Quantifying EFT Uncertainties in LHC Searches
Effective Field Theory (EFT) is a general framework to parametrize the low-energy approximation to a UV model that is widely used in model-independent searches for new physics. The use of EFTs at the LHC can suffer from a ‘validity’ issue, since new physics amplitudes often grow with energy and the kinematic regions with the most sensitivity to new physics have the largest theoretical uncertainties. We propose a method to account for these uncertainties with the aim of producing robust model-independent results with a well-defined statistical interpretation. In this approach, one must specify the new operators being studied as well as the new physics cutoff $M$, the energy scale where the EFT approximation breaks down. At energies below $M$, the EFT uncertainties are accounted for by adding additional higher dimensional operators with coefficients that are treated as nuisance parameters.

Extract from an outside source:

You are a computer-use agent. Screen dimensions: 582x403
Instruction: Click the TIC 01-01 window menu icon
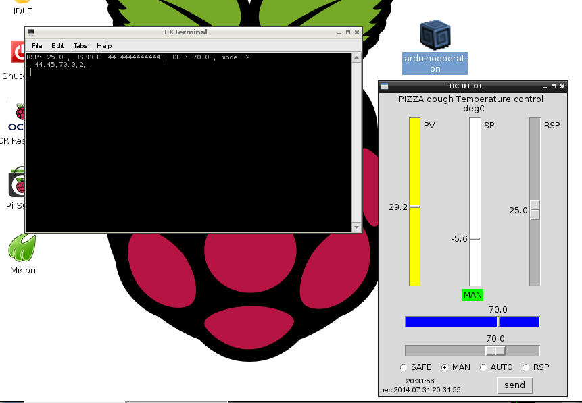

The size of the nuisances are governed by a prior likelihood function that incorporates information about dimensional analysis, naturalness, and the scale $M$. At energies above $M$, our method incorporates the lack of predictivity of the EFT, and we show that this is crucial to obtain consistent results. We perform a number of tests of this method in a simple toy model, illustrating its performance in analyses aimed at new physics exclusion as well as for discovery. The method is conveniently implemented by the technique of event reweighting and is easily ported to realistic LHC analyses. We find that the procedure converges quickly with the number of nuisance parameters and is conservative when compared to UV models. The paper gives a precise meaning and offers a principled and practical solution to the widely debated ‘EFT validity issue’.
💡 Research Summary
The paper addresses a long‑standing problem in LHC new‑physics searches that employ Effective Field Theory (EFT): the “validity issue”, i.e. the fact that EFT predictions become unreliable when the characteristic energy of the process approaches the cutoff scale M of the underlying UV theory. In many analyses, this problem is either ignored or mitigated by imposing hard cuts on an observable that is assumed to correlate with the partonic center‑of‑mass energy (“data clipping”). Such cuts are ad‑hoc, process‑dependent, and can lead to overly aggressive limits that are not representative of any realistic UV completion.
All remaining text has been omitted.